Explore more advanced uses of facets
- Work with numeric facets: From the new Per_capita_expenditure column pull down menu, choose Facet -> Numeric facet. Numeric facets provide a sliding scale where you can choose which values to include. Notice the blue areas indicate where the values fall – you can see where the bulk of your values lie, and where there are some outliers. Let’s try to remove the outliers by dragging the handles so the facet includes only the largest block of blue values. This removes a number of rows from the display.
- Clean up non-numeric cells: At the bottom of the numeric facet, there are options to show Non-numeric values, Blanks, or Errors in this column. There are no blanks or errors in this data column, but there are non-numeric values. Uncheck Numeric to look only at the Non-numeric values. Most of these have values of “F” in them, but some of them are actually blank! Why are they included here rather than counted as blank cells by the facet? Hover your cursor over a blank cell and click Edit. There are spaces in this cell – remove them using Edit cells -> Common transforms -> Trim leading and trailing white space. Notice in the facet that there are now a number of cells recognized as blank. Note: In OpenRefine, any actions you perform are only applied to the rows currently selected, i.e., the above task was only applied to the non-numeric cells that are currently selected.

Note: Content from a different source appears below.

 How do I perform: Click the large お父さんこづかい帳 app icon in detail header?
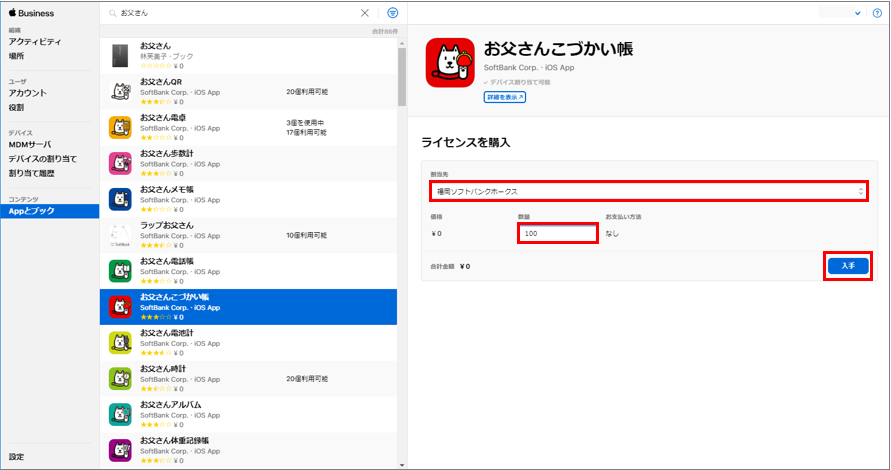click(x=450, y=63)
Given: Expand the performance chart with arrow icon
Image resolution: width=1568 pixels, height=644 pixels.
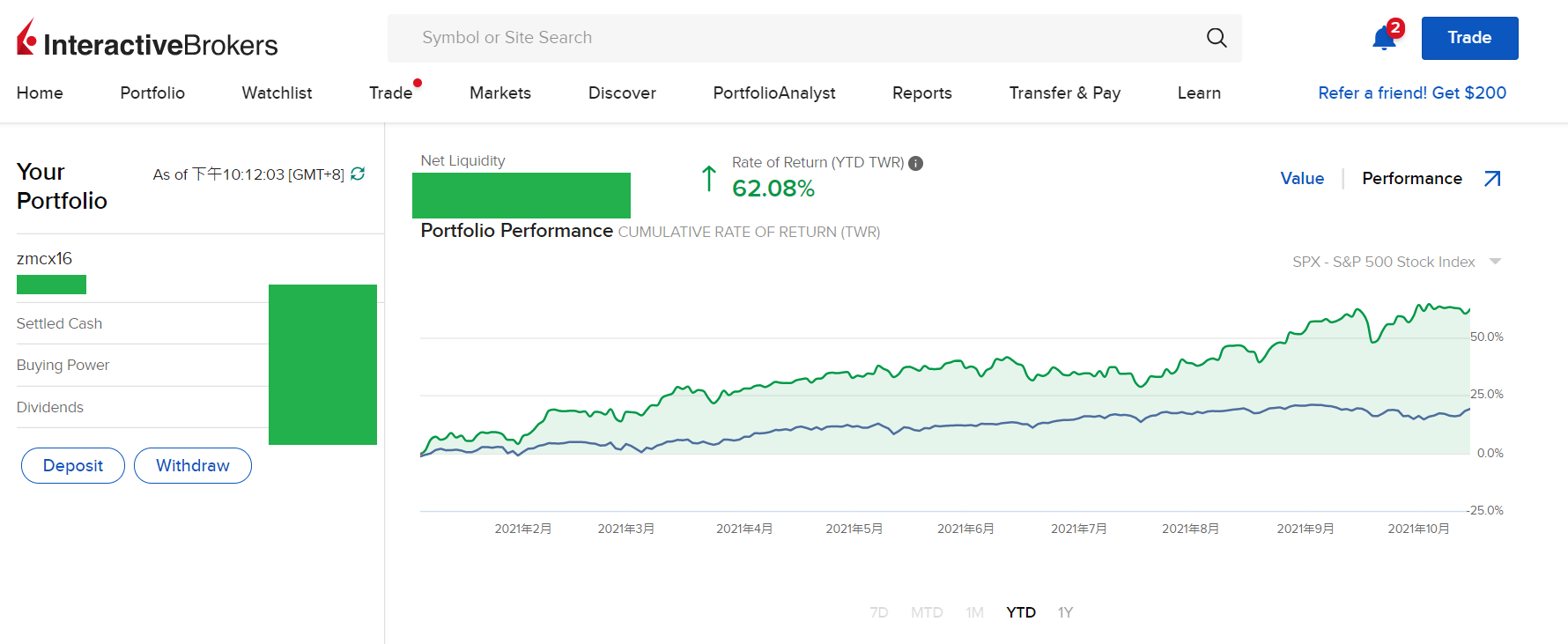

- Use facets to edit data in bulk: What does the “F” value mean? This was included in the information at the top of the original spreadsheet, which we removed when we loaded it into OpenRefine. If you were to go back and look at the Excel file you’ll see that “F” means the data was too unreliable to be published. If you wanted to change the value of “F” to be something more descriptive, you can use facets to edit data in bulk. However, we can’t do it from a numeric facet, we need a text facet instead. From the Per_capita_expenditure column pull down menu, select Facet -> Text facet. Notice that only the non-numeric values are listed – this is because you still have only non-numeric values selected (via the numeric facet). Hover your cursor over the value F and choose edit. Change F to something more descriptive, such as Not published. Click Apply. All values of F in the dataset are automatically changed to Not published.
In summary: filters are for free text searching; you can identify all matches of your search string in the column. Facets are for structured viewing and editing of unique values.